In summary, the values of LD reported here have a similar pattern for all chromosomal regions tested, with few exceptions. These could be due to inaccuracies in the genetic distances reported in the linkage map, to misplacement of genetic marker loci, or to the low frequencies of specific alleles. The extent of LD measured in this work indicated that tobacco is not amenable to genome-wide association studies. Although it is true that a few marker pairs showed LD exceeding the threshold, the number of pairs was very low and did not exceed the number of false positive results expected for the significance testing procedure applied. Therefore, we concluded that the LD observed in the panel of tobacco accessions analyzed was insufficient to support the undertaking of subsequent long range association analyses, although the r2 value detected are encouraging to carry association mapping when more molecular markers will become available.

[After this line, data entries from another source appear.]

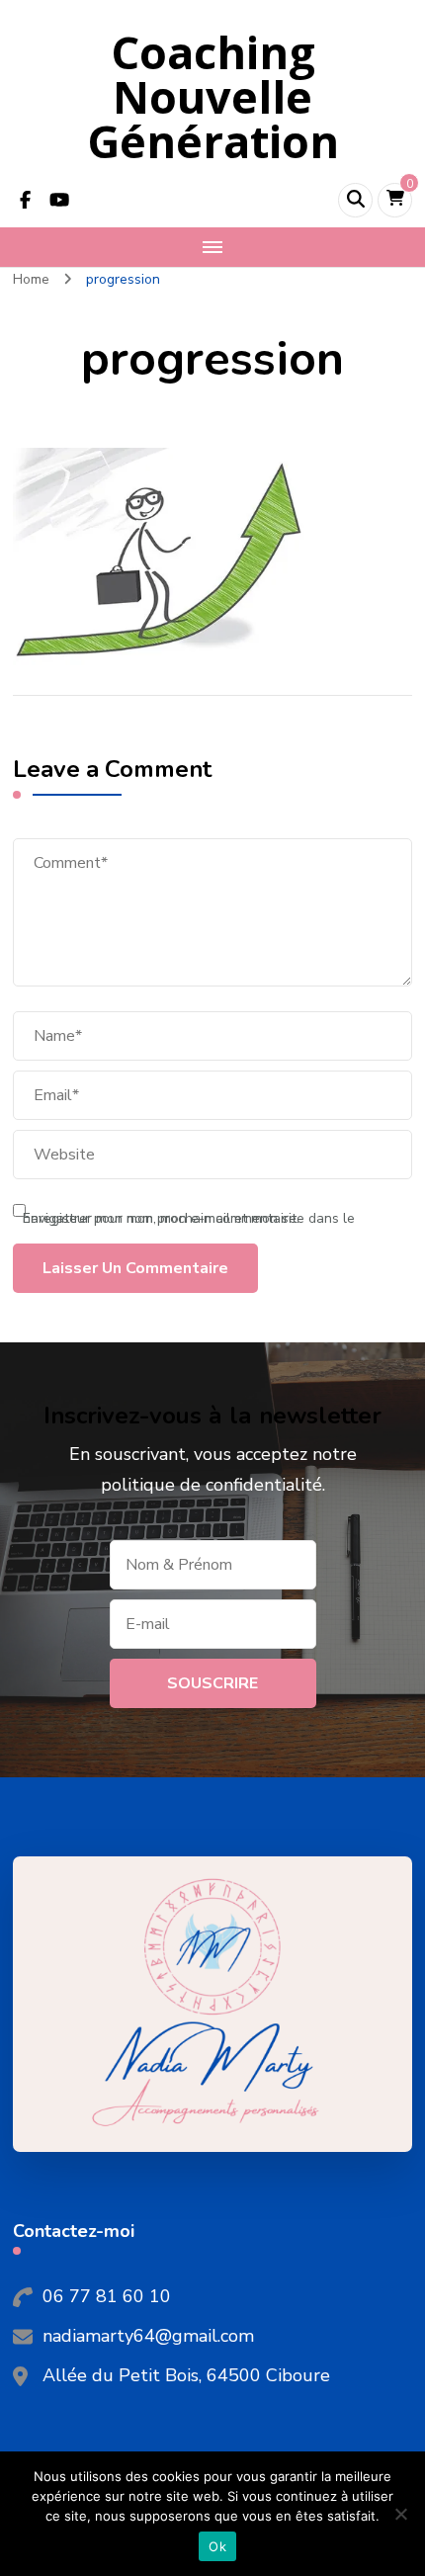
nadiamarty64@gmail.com (148, 2336)
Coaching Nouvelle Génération (213, 96)
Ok (217, 2546)
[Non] (400, 2514)
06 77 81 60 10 (106, 2296)
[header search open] (355, 200)
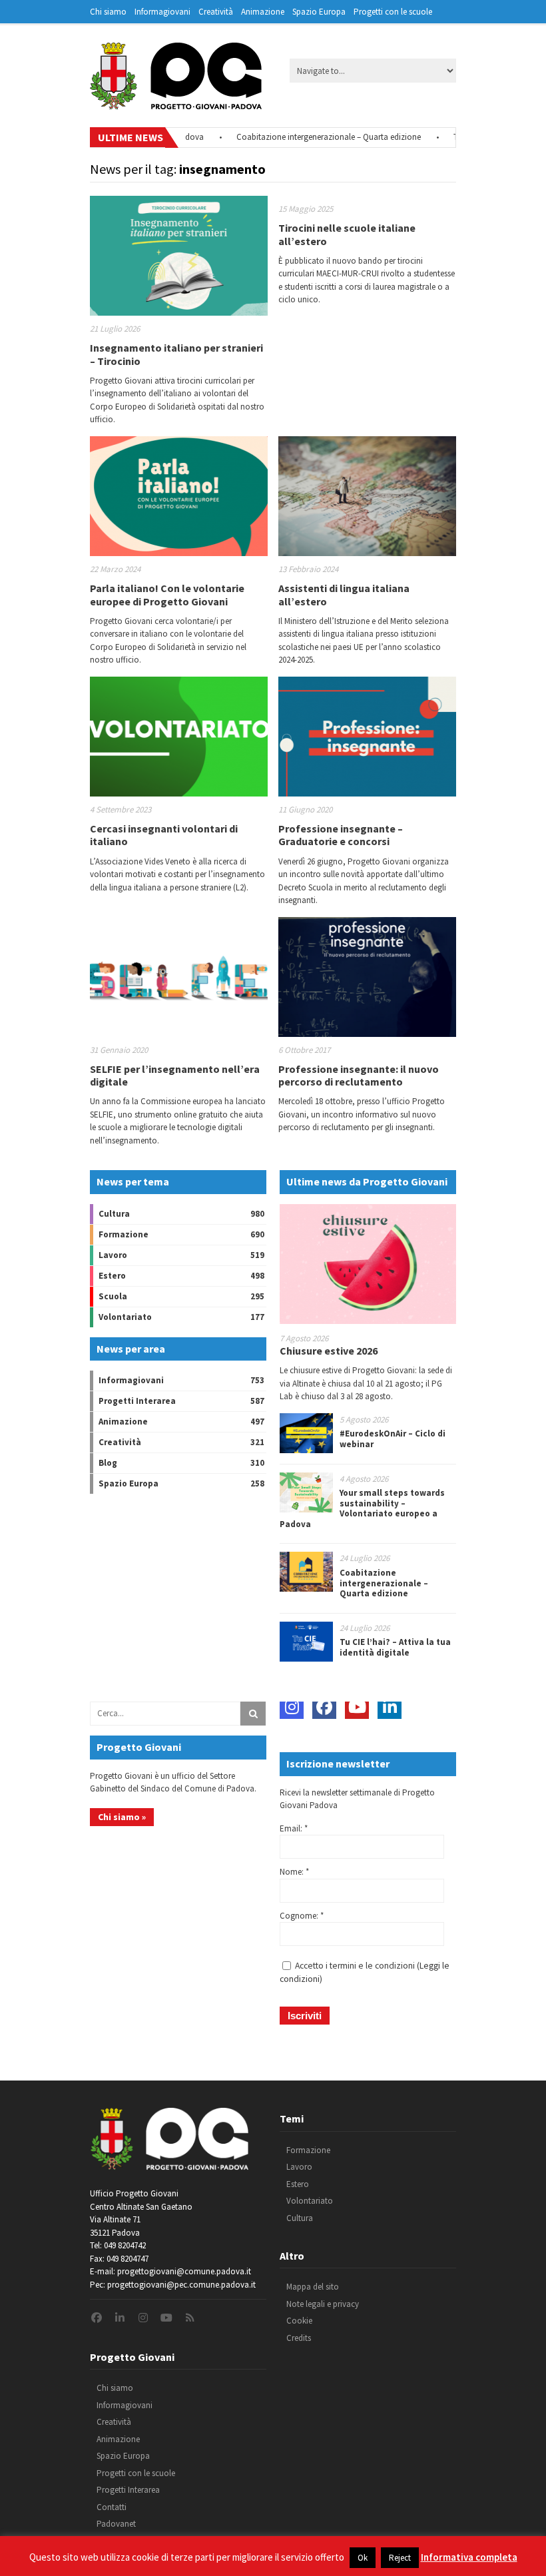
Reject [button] (400, 2557)
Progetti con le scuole (393, 11)
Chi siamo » (122, 1817)
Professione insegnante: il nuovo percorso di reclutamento (358, 1075)
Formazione (123, 1234)
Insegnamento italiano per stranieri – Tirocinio (176, 354)
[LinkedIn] (390, 1707)
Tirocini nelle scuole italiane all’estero (346, 234)
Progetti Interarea (137, 1401)
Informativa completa (469, 2557)
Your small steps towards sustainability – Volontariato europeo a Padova (362, 1508)
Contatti (112, 2507)
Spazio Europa (319, 11)
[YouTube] (357, 1707)
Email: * (294, 1828)
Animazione (262, 11)
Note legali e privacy (322, 2304)
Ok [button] (363, 2557)
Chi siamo (108, 11)
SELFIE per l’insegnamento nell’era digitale (175, 1075)
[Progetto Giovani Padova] (176, 103)
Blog (108, 1462)
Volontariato (125, 1317)
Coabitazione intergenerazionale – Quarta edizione (297, 137)
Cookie (299, 2320)
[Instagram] (292, 1707)
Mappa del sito (312, 2286)
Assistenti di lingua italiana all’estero (344, 594)
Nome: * (294, 1871)
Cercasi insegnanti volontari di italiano (164, 835)
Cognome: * (302, 1915)
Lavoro (113, 1255)
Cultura (114, 1213)
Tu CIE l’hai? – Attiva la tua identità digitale (395, 1647)
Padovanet (116, 2523)
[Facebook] (324, 1707)
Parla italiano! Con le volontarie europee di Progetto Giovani (167, 594)
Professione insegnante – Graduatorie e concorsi (340, 835)
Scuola (113, 1296)
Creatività (215, 11)
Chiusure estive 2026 (329, 1350)
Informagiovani (162, 11)
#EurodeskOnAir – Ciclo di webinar (392, 1439)
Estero (112, 1275)
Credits (298, 2338)
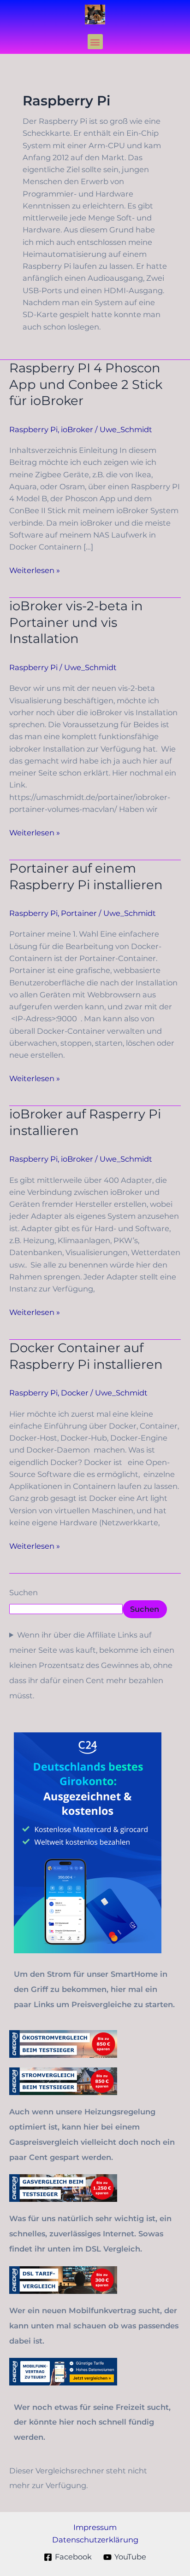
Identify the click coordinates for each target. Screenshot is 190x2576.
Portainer (79, 913)
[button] (95, 41)
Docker (75, 1392)
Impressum (95, 2527)
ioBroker (77, 429)
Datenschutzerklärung (95, 2539)
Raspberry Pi (33, 429)
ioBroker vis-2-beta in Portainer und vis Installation (76, 622)
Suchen (23, 1592)
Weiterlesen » (34, 569)
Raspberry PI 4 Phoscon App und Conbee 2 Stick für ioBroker (85, 384)
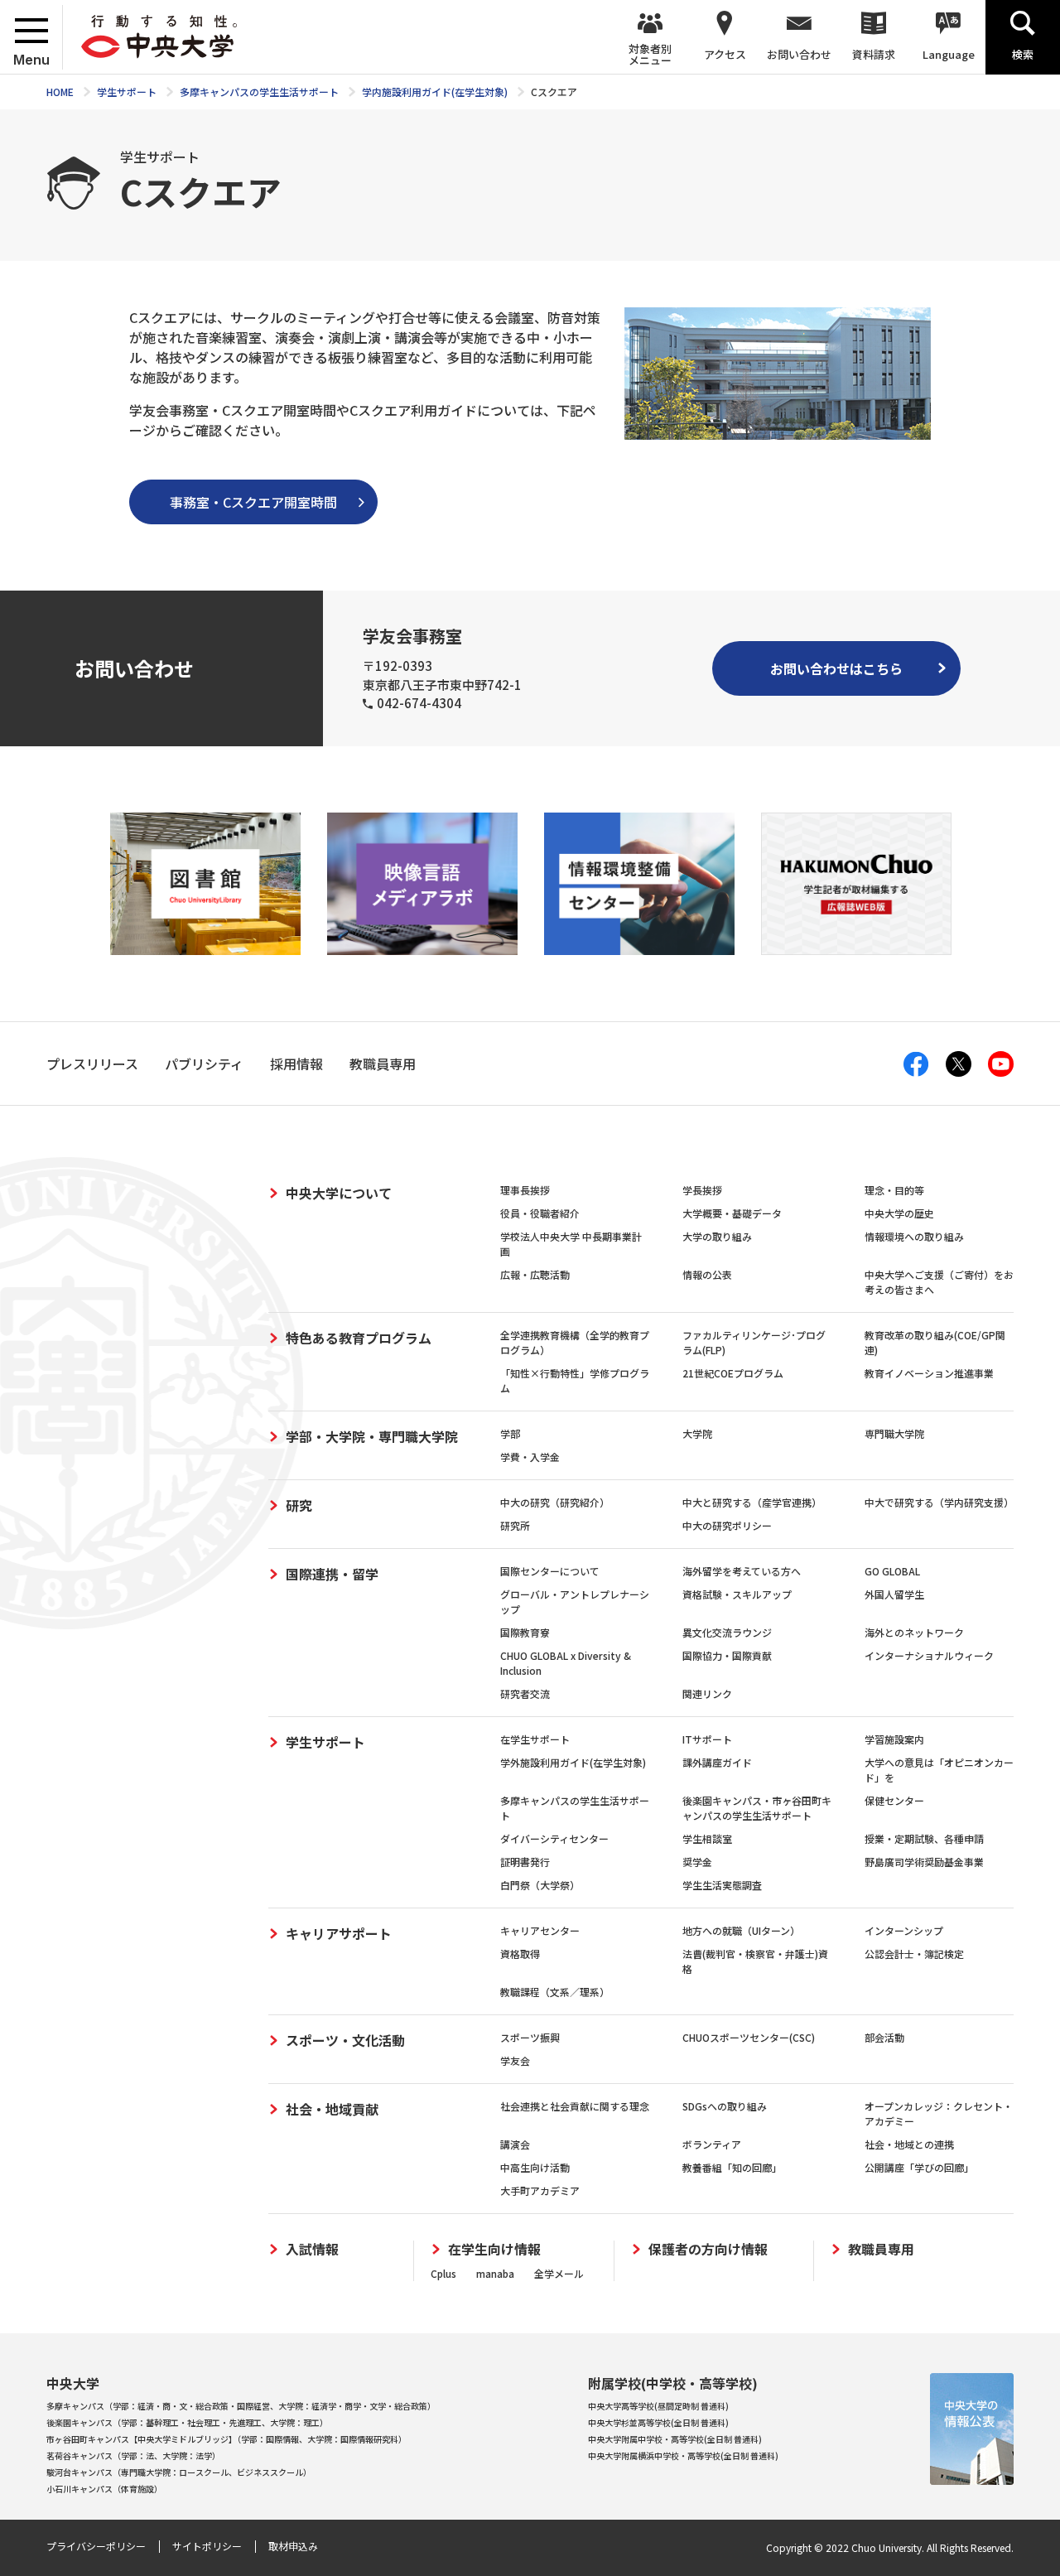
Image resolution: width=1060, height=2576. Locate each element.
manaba (495, 2273)
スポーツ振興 (530, 2037)
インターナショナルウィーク (929, 1655)
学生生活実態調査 (722, 1885)
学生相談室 (707, 1838)
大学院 (697, 1433)
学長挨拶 (702, 1190)
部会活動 (884, 2037)
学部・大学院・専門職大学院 (372, 1436)
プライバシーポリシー (96, 2546)
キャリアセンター (540, 1930)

A higher density of markers would probably make it possible to use LD to perform candidate-gene-based studies. We cannot exclude the possibility that by re-evaluating the LD using a higher density of markers and concentrating on shorter regions, we would observe a different situation, as LD has been shown to be population and locus specific [42].

Conclusions

Our study demonstrated a low level of genetic diversity and a fast decay of LD in the seven regions that have been analyzed in the tobacco genome. Relatively recent evolutionary and breeding bottlenecks could account for the low levels of Hd revealed by molecular markers. Tobacco accessions were shown to cluster according to their market type, which, combined with a low level of admixture, is a further proof of the effectiveness of the conservative breeding programs. In our study, we have provided evidence of population substructure in tobacco and proposed, for the first time, a core collection. The level of LD observed was influenced by the structure of the population and by the recombinational history of the population, and it decayed in within very short intervals (less than 1 cM).

Methods

Plant material

A total of 312 tobacco accessions (Additional file 1) maintained at the Philip Morris International collection, Neuchatel (CH), were investigated in this study. Accessions were classified as described in Chaplin et al. [36]: "Burley" & "Maryland": 45 entries; "Flue-cured": 70; "Orientals": 77; "Cigar tobaccos" (filler, wrapper, binder): 36; "Primitives": 23; "Dark tobacco" & "Fire-cured": 22; "Other": 18 ("Perique", 1; "South American", 4; "Semi-oriental" 1; "Indonesian" and "other", 12). Twenty-one accessions were of unknown type.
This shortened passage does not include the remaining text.